### Task details
Starting at the line with "Click the blue progress line under the header", return every line through the final one of the data, word for word. Pictures stay out.

------ The data

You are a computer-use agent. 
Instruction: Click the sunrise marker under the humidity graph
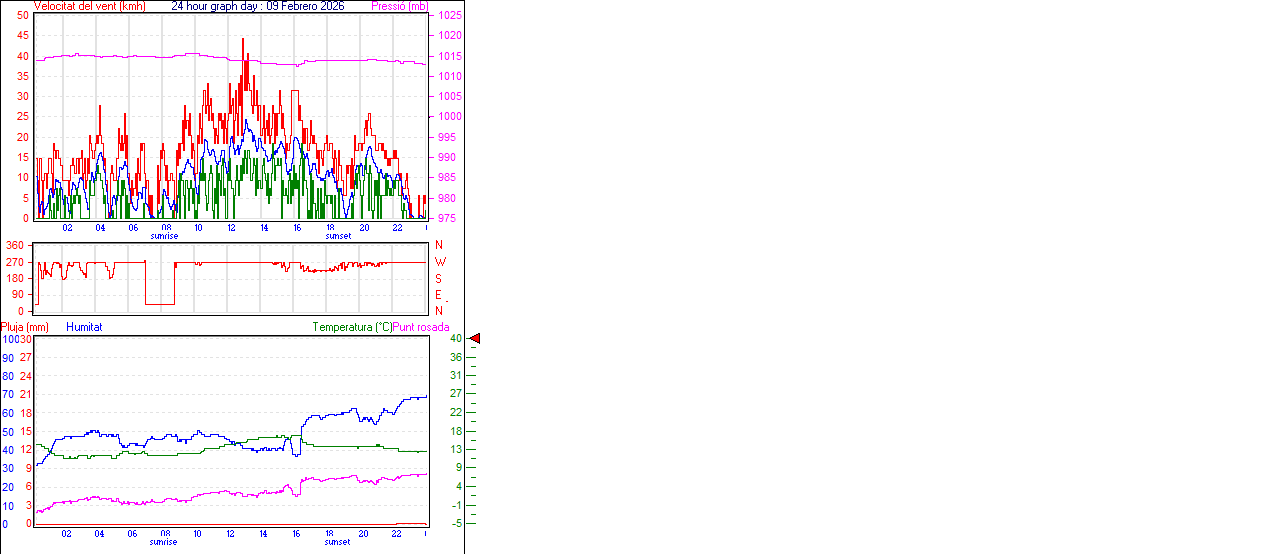coord(164,542)
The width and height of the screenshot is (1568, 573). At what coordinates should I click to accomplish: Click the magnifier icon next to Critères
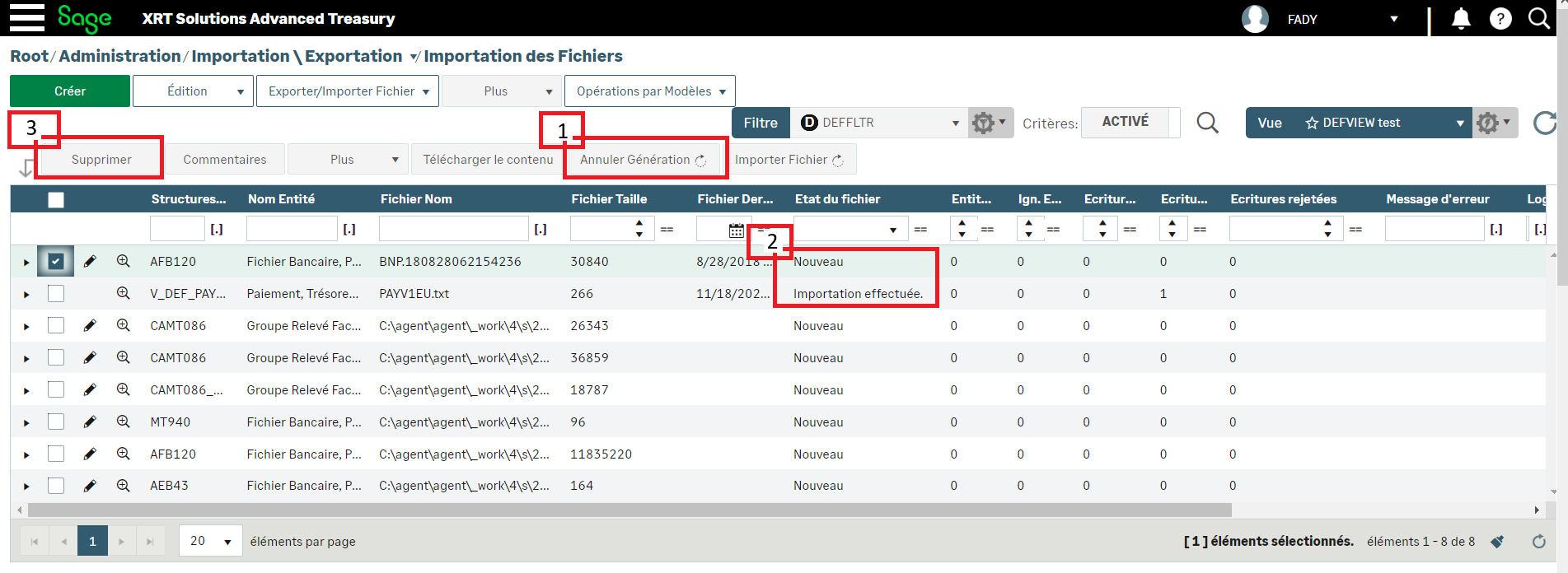click(1207, 123)
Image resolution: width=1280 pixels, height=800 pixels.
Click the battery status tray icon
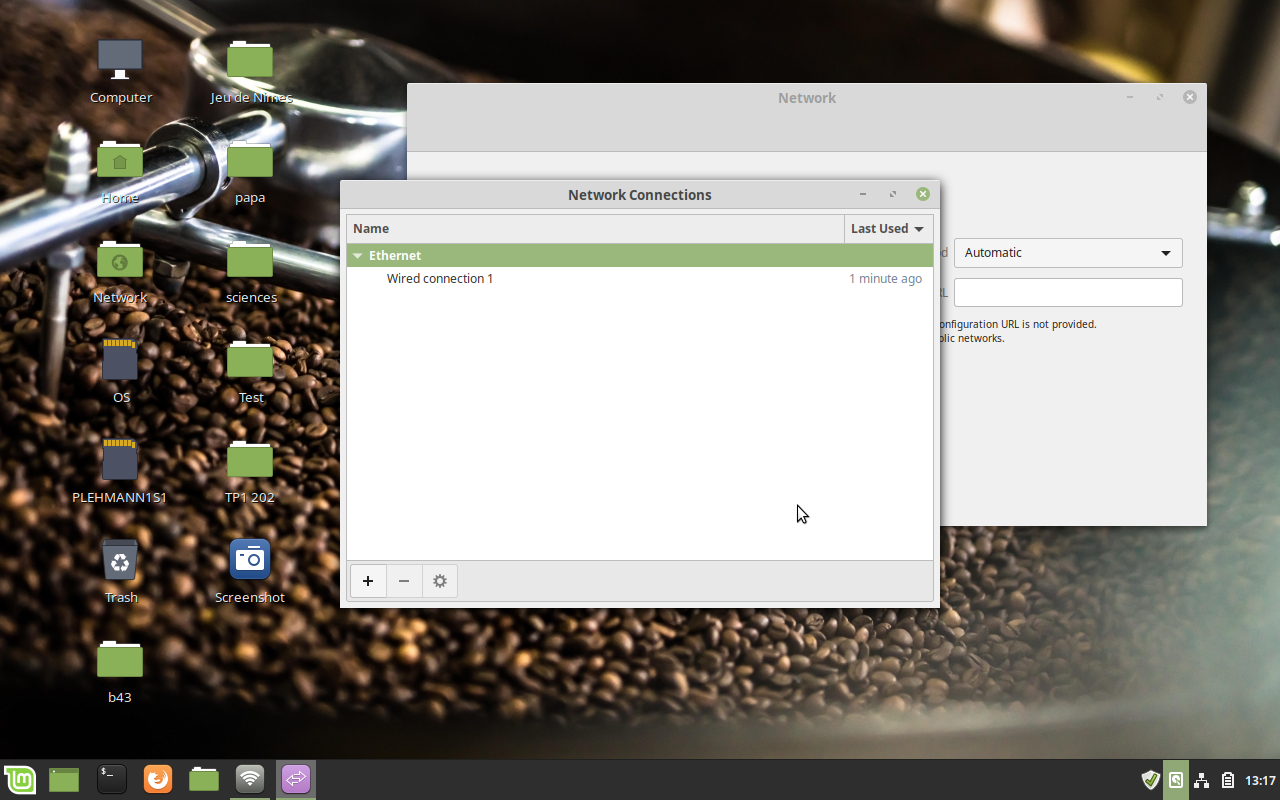pyautogui.click(x=1226, y=780)
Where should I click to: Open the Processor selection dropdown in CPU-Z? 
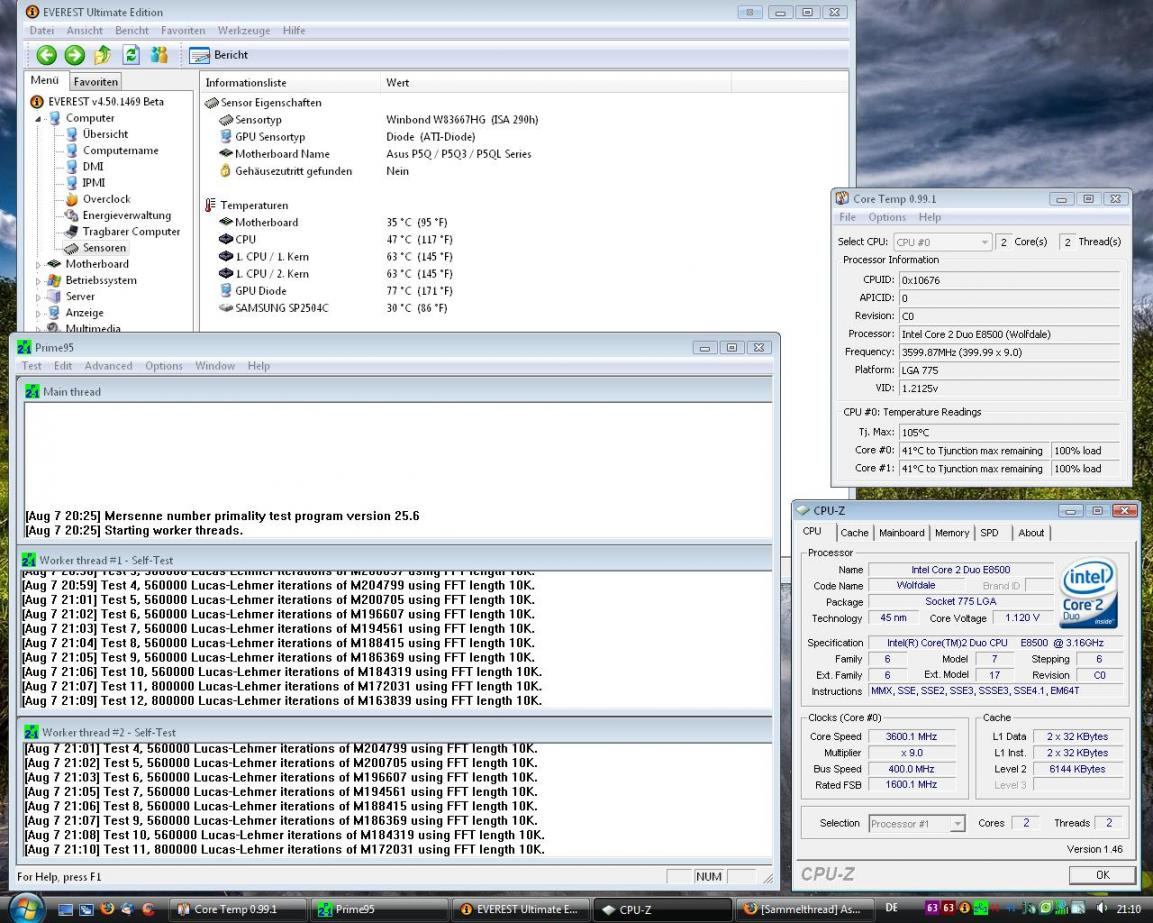coord(917,824)
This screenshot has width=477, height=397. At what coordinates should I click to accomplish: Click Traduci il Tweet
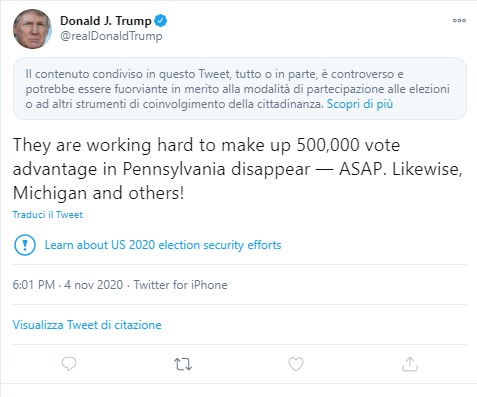[48, 215]
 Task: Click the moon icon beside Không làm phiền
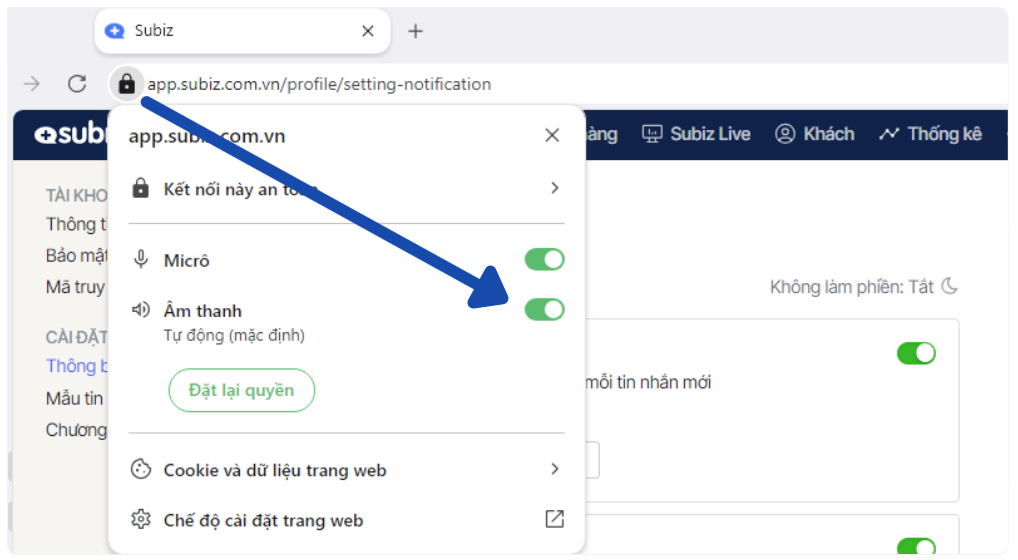coord(950,287)
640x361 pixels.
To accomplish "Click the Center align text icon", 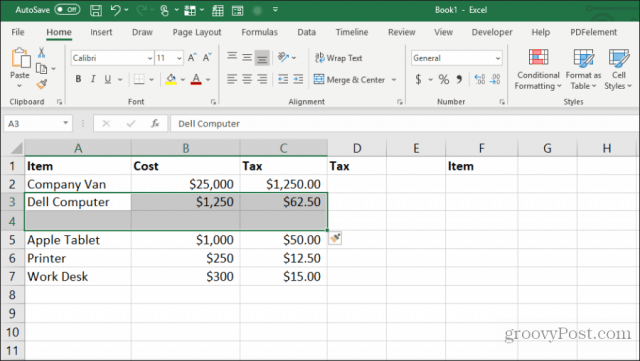I will (x=247, y=79).
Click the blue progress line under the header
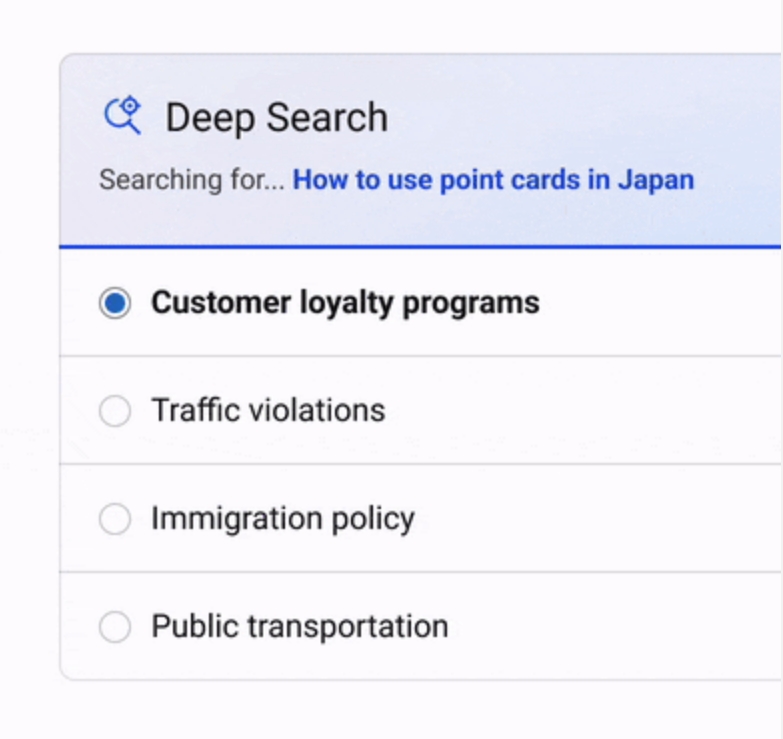 coord(420,246)
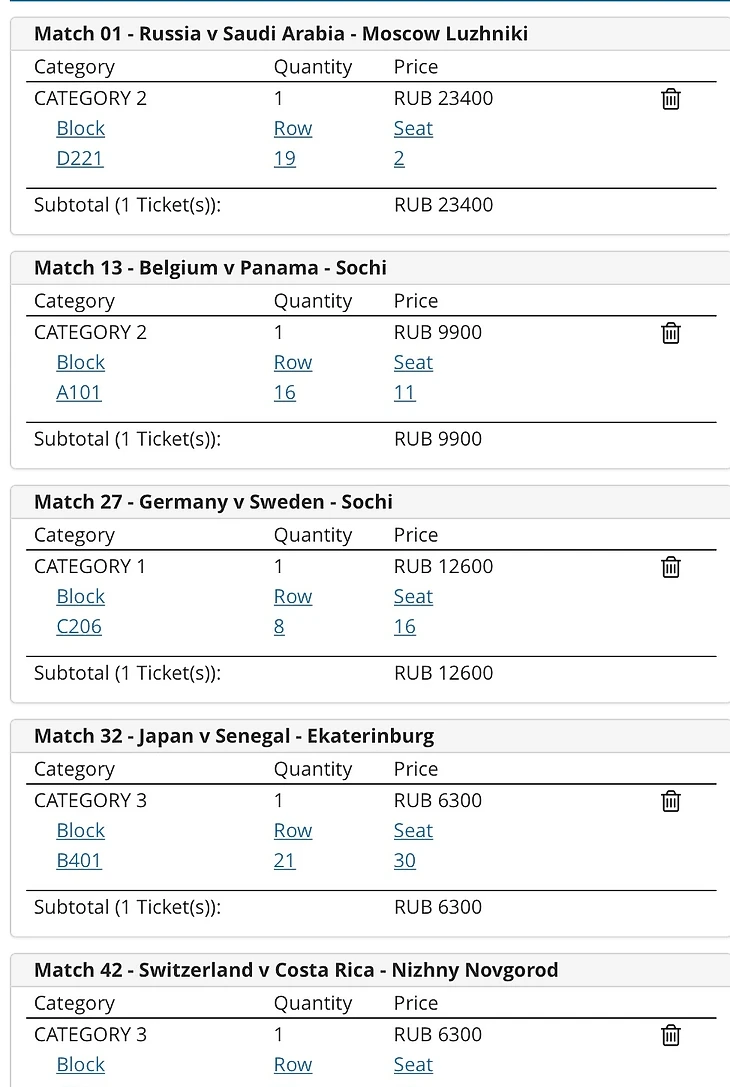Open block D221 link
This screenshot has height=1087, width=730.
[80, 158]
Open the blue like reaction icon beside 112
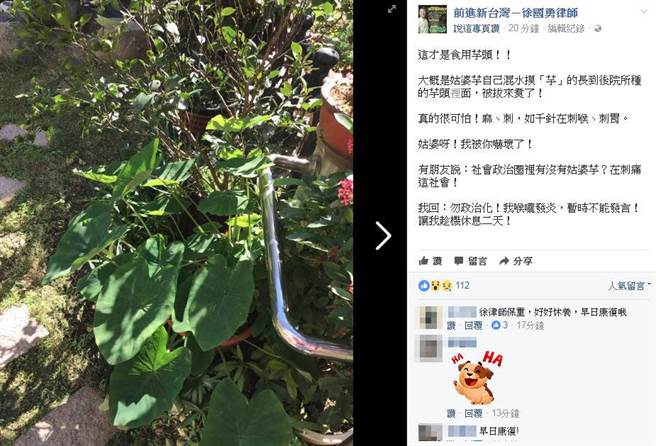Screen dimensions: 656x446 (x=423, y=286)
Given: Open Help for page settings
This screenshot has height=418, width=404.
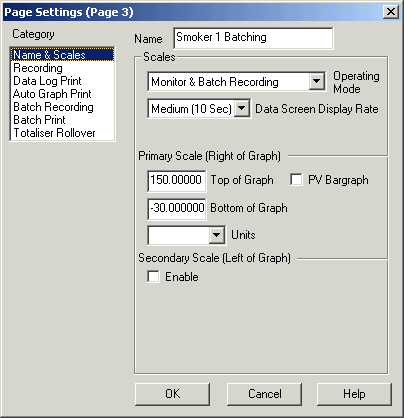Looking at the screenshot, I should [354, 394].
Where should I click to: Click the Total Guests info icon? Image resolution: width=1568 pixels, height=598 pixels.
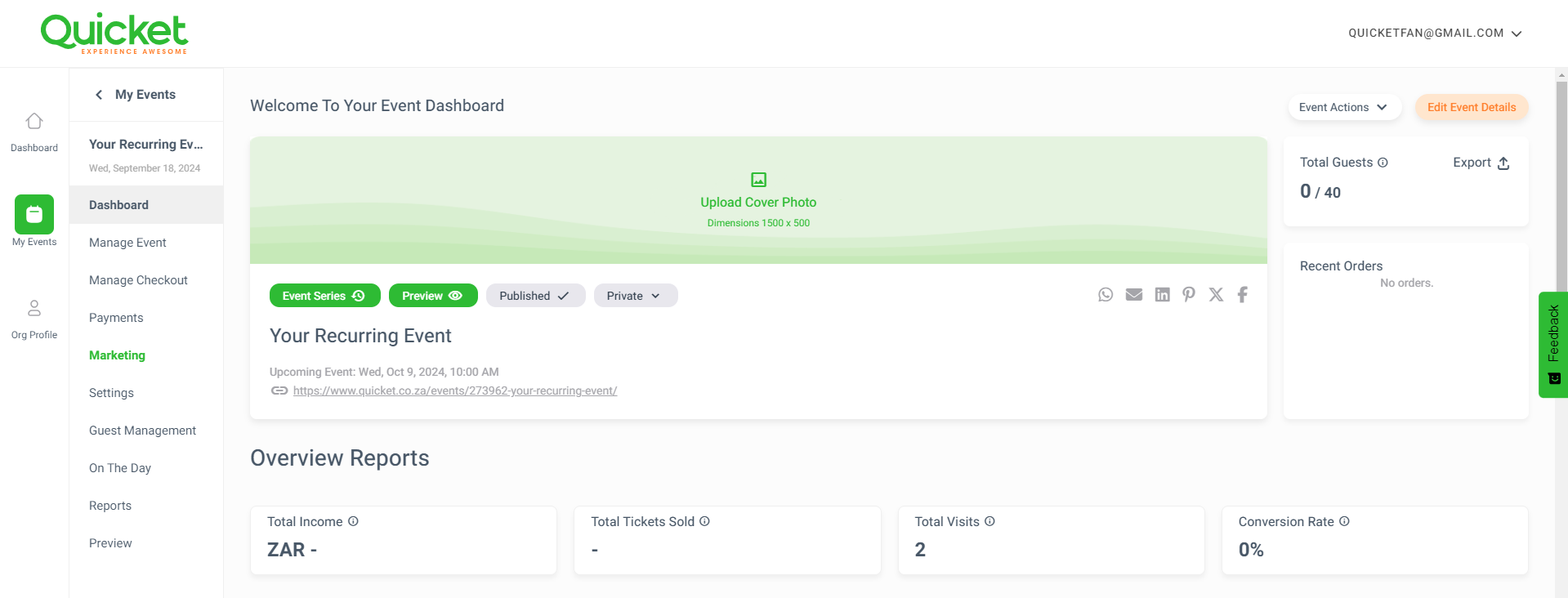(x=1383, y=163)
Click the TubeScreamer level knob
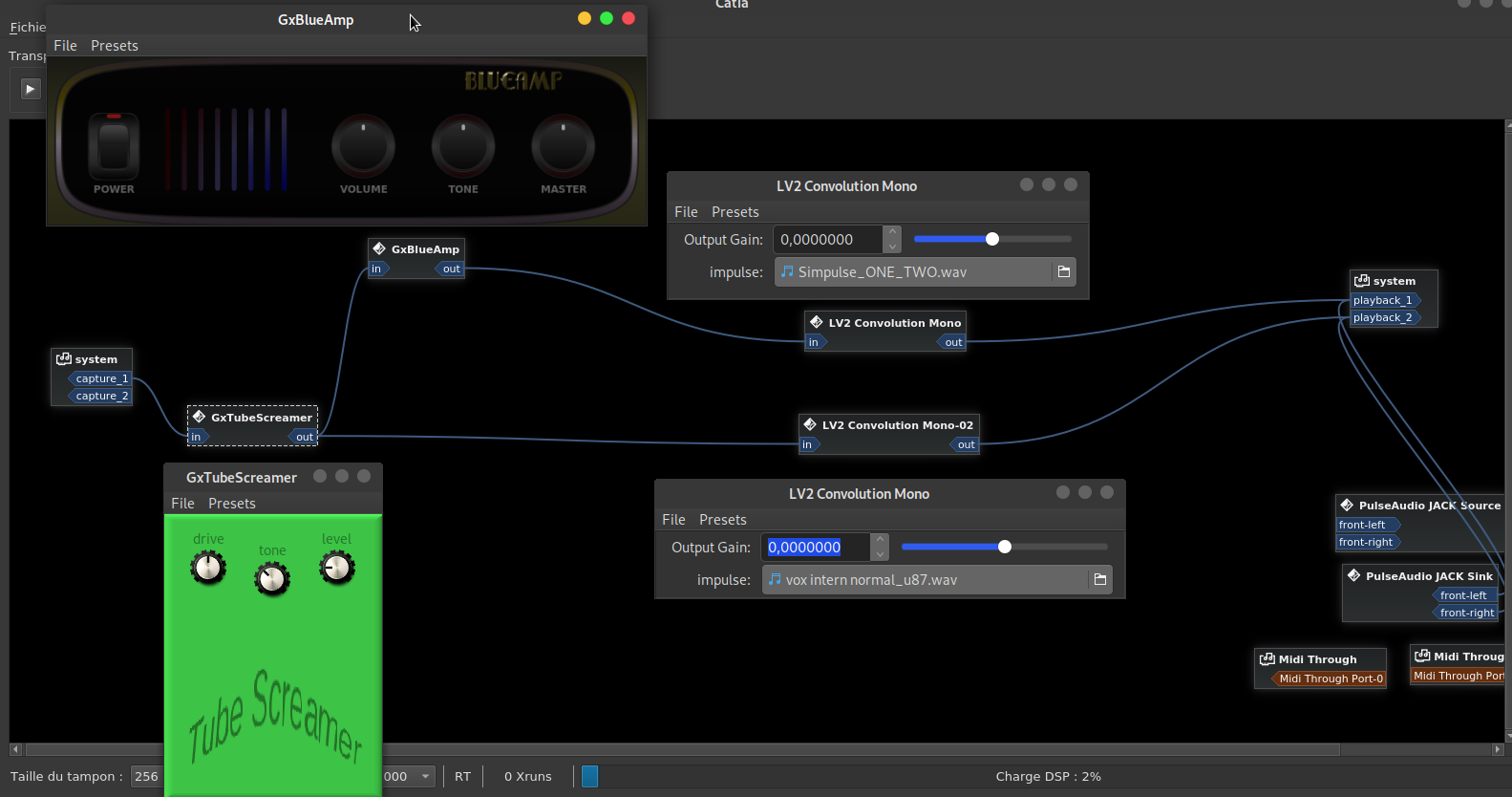The width and height of the screenshot is (1512, 797). [x=336, y=569]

------------

### Solution to the problem
Click the blue progress line under the header
 coord(420,246)
Open block D221 link
This screenshot has height=1087, width=730.
[80, 158]
Open the blue like reaction icon beside 112
Screen dimensions: 656x446 (x=423, y=286)
Given: Open Help for page settings
This screenshot has height=418, width=404.
Looking at the screenshot, I should [354, 394].
Where should I click to: Click the Total Guests info icon? Image resolution: width=1568 pixels, height=598 pixels.
(x=1383, y=163)
Click the TubeScreamer level knob
The width and height of the screenshot is (1512, 797). [x=336, y=569]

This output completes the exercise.